Reproduce the full set of topical news jokes below word for word.
*** Passage provided Section Begins ***
Detroit has made its final arguments to exit bankruptcy. Their tactic is to show that they are so far in debt that staying in bankruptcy will give the false impression that they will ever be able to actually pay their way out.

CBS is preparing to launch a 24 hour digital news network. Which is pretty ambitious for a network whose average viewer still has a VCR hooked up to their TV that perpetually flashes “12:00.”

A report says that fewer than half the people who have wearable tech use it every day. Mostly because they revert back to wearing sunglasses to hide the black eye they got from women who thought they were taking pictures of them with their Google Glass.

A survey says that few U.S. hospitals are ready to handle Ebola. Mostly because only a few hospitals can even handle minor accidents, the flu and outpatient surgery.

A survey says that few U.S. hospitals are ready to handle Ebola. That should be taken care of as soon as they figure out exactly which forms need to be filled out to get prompt payment from the insurance companies of any victims.

31,000 pounds of chicken products have been recalled in Pennsylvania. Nutrition experts were shocked. No one even knew that GM had gotten into the poultry business.

A food scores database app ranks 80,000 grocery items by their ingredients and nutrition. The worst part is that most of the items in the frozen food section finished behind half of the selections in the hair care aisle.

Hospitals are reportedly furious with recent price hikes by pharmaceutical companies for cancer drugs. With patients having to pay so much money for their medications, there is hardly enough to cover the hospitals’ 500% profit margin.

A study says that gut microbes are being linked to the risk of heart failure. Especially when the microbes in a person’s gut are mostly those from Big Macs, Whoppers and Cheese Gorditas.
*** Passage provided Section Ends ***
*** Exercise data Section Begins ***
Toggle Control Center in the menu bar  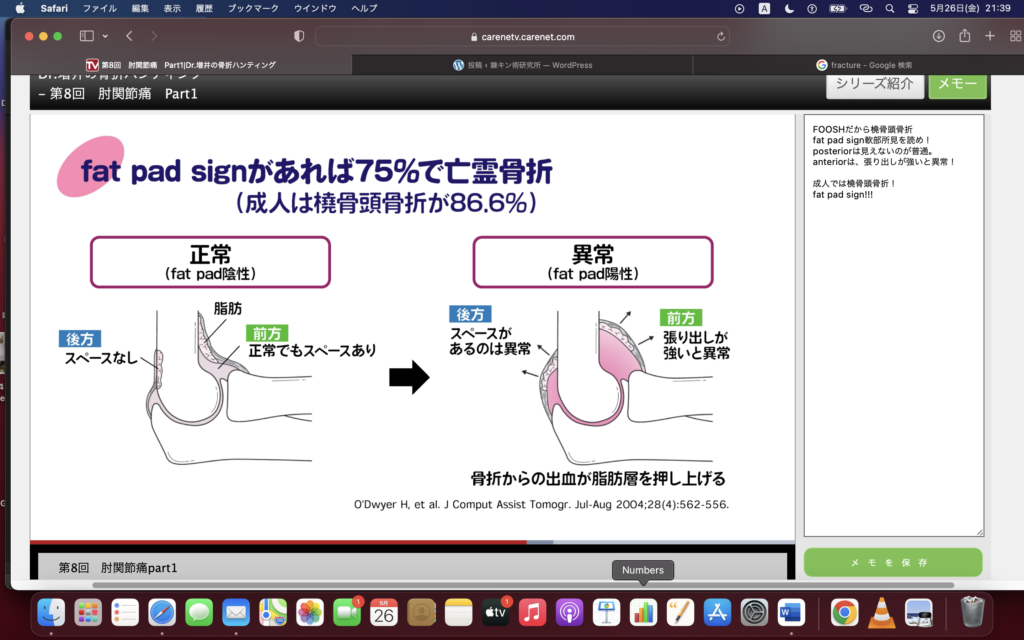click(912, 8)
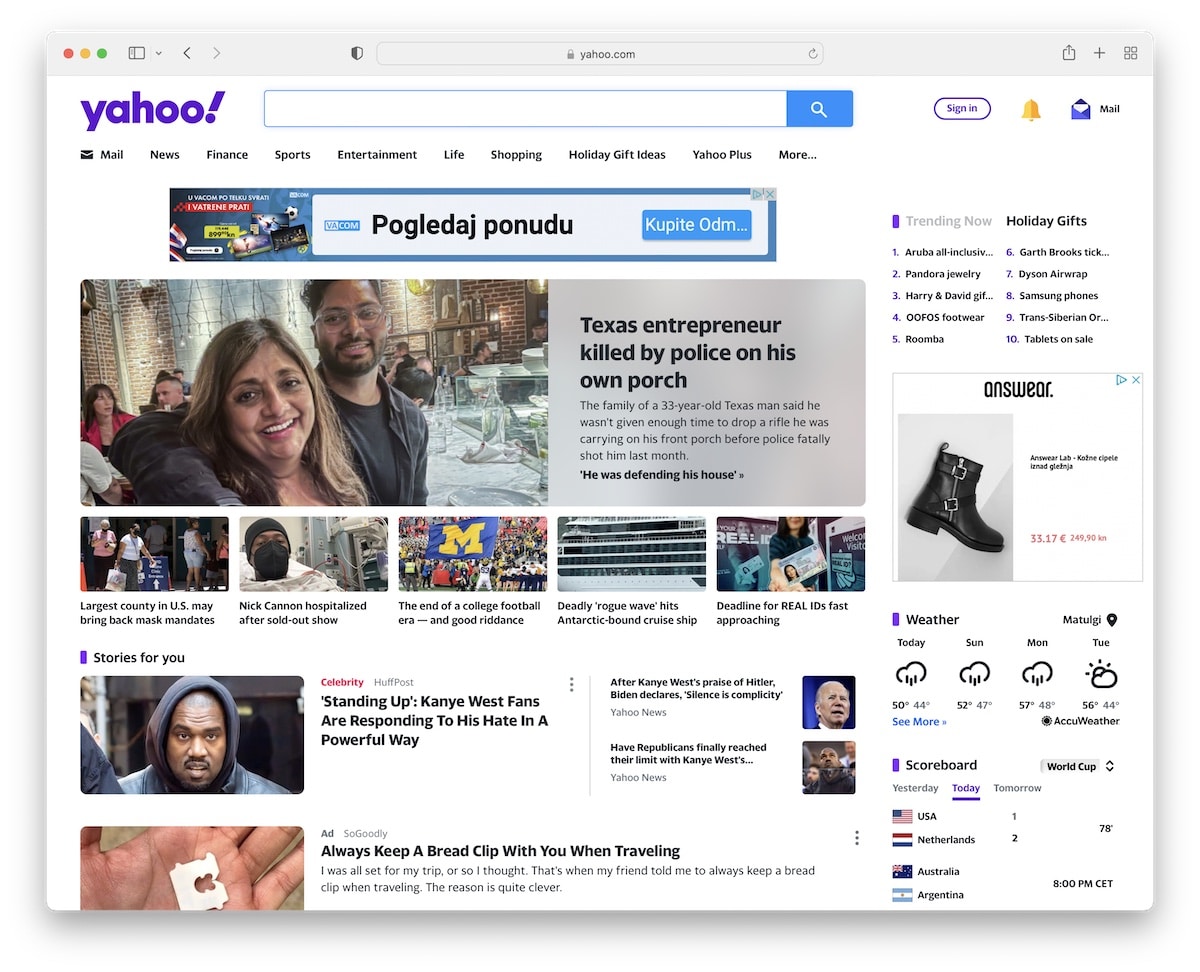Open Yahoo Mail via the envelope icon
This screenshot has height=972, width=1200.
[1082, 108]
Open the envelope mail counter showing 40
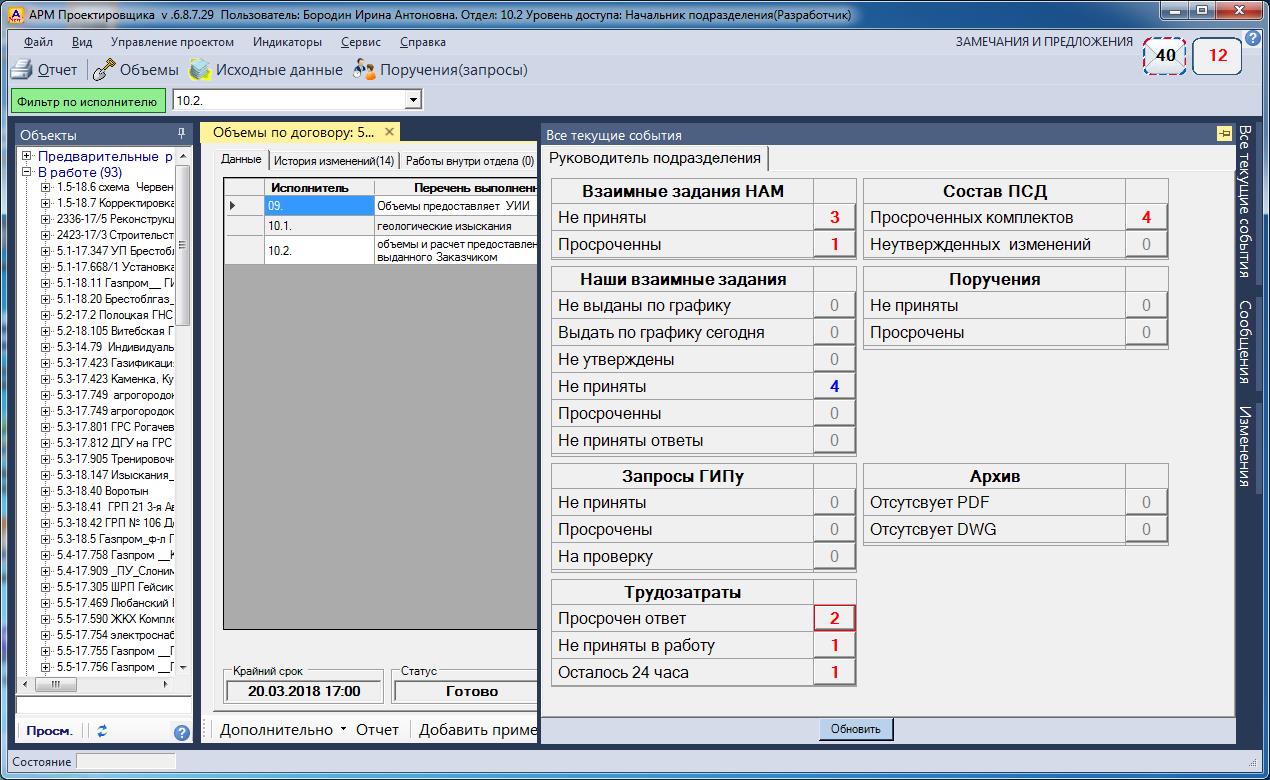The width and height of the screenshot is (1270, 780). (x=1165, y=56)
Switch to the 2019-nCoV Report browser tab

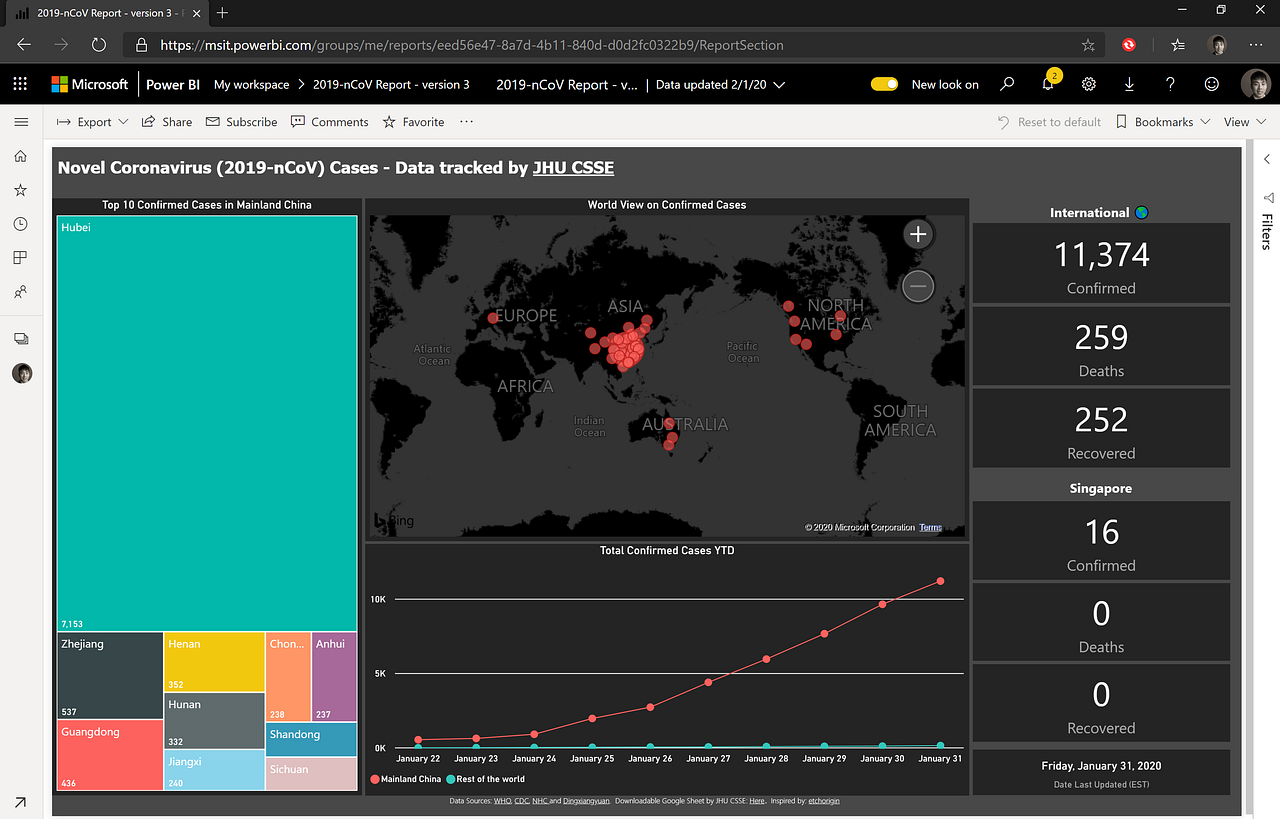[x=100, y=14]
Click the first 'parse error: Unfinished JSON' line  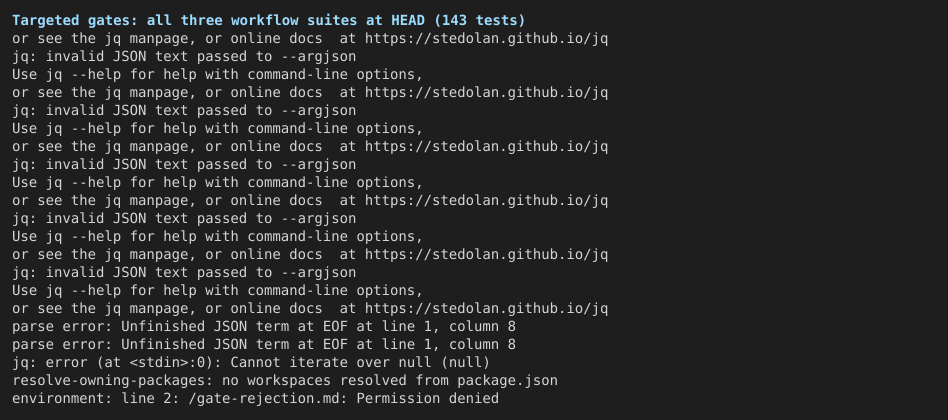point(264,327)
*** Exercise data Section Ends ***
Result for this exercise:
Detroit has made its final arguments to exit bankruptcy. Their tactic is to show that they are so far in debt that staying in bankruptcy will give the false impression that they will ever be able to actually pay their way out.

CBS is preparing to launch a 24 hour digital news network. Which is pretty ambitious for a network whose average viewer still has a VCR hooked up to their TV that perpetually flashes “12:00.”

A report says that fewer than half the people who have wearable tech use it every day. Mostly because they revert back to wearing sunglasses to hide the black eye they got from women who thought they were taking pictures of them with their Google Glass.

A survey says that few U.S. hospitals are ready to handle Ebola. Mostly because only a few hospitals can even handle minor accidents, the flu and outpatient surgery.

A survey says that few U.S. hospitals are ready to handle Ebola. That should be taken care of as soon as they figure out exactly which forms need to be filled out to get prompt payment from the insurance companies of any victims.

31,000 pounds of chicken products have been recalled in Pennsylvania. Nutrition experts were shocked. No one even knew that GM had gotten into the poultry business.

A food scores database app ranks 80,000 grocery items by their ingredients and nutrition. The worst part is that most of the items in the frozen food section finished behind half of the selections in the hair care aisle.

Hospitals are reportedly furious with recent price hikes by pharmaceutical companies for cancer drugs. With patients having to pay so much money for their medications, there is hardly enough to cover the hospitals’ 500% profit margin.

A study says that gut microbes are being linked to the risk of heart failure. Especially when the microbes in a person’s gut are mostly those from Big Macs, Whoppers and Cheese Gorditas.